Friedrich I von Preußen führte eine Perückensteuer ein. Wer in Preußen eine Perücke tragen wollte, musste dafür dem Staat eine Abgabe entrichten. Die betrug 3 Taler pro in der Öffentlichkeit getragener Perücke. Ein Taler damals entspricht ungefähr 50 Euro heute. Ein teurer Spaß!
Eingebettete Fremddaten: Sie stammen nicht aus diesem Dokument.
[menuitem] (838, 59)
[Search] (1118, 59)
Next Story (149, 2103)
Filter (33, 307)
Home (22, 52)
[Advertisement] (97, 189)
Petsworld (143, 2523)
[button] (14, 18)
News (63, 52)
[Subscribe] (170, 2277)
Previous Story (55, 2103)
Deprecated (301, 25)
Bis in die 1850er Jahre hinein gab es in Frankreich und anderen europäischen Ländern eine Tür- und Fenstersteuer.

Da die Spatzen als Schädlinge angesehen wurden, wurde die Jagd auf Spatzen in Schwaben staatlich belohnt. Wer ein Dutzend lebende Spatzen beim Amt ablieferte, bekam 6 Kreuzer Lohn. Wer keine toten Spatzen ablieferte mußte eine Spatzensteuer bezahlen. Die betrug 12 Kreutzer (dies entspricht in etwa heute 7 Euro).

In Ulm gab es eine Schimpfsteuer, beim Rübensteiner eine Flüchekasse.

Zar Peter I. (1672-1725) besteuerte das Tragen von Bärten. Wer sich von seinem Bart nicht trennen wollte, hatte 50 Rubel im Jahr zu bezahlen. Die Bartsteuer ist ein schönes Beispiel für eine Lenkungssteuer.

Kohlendioxid wird mit der sog. Luftsteuer besteuert, beim unversteuerten Barte des Propheten.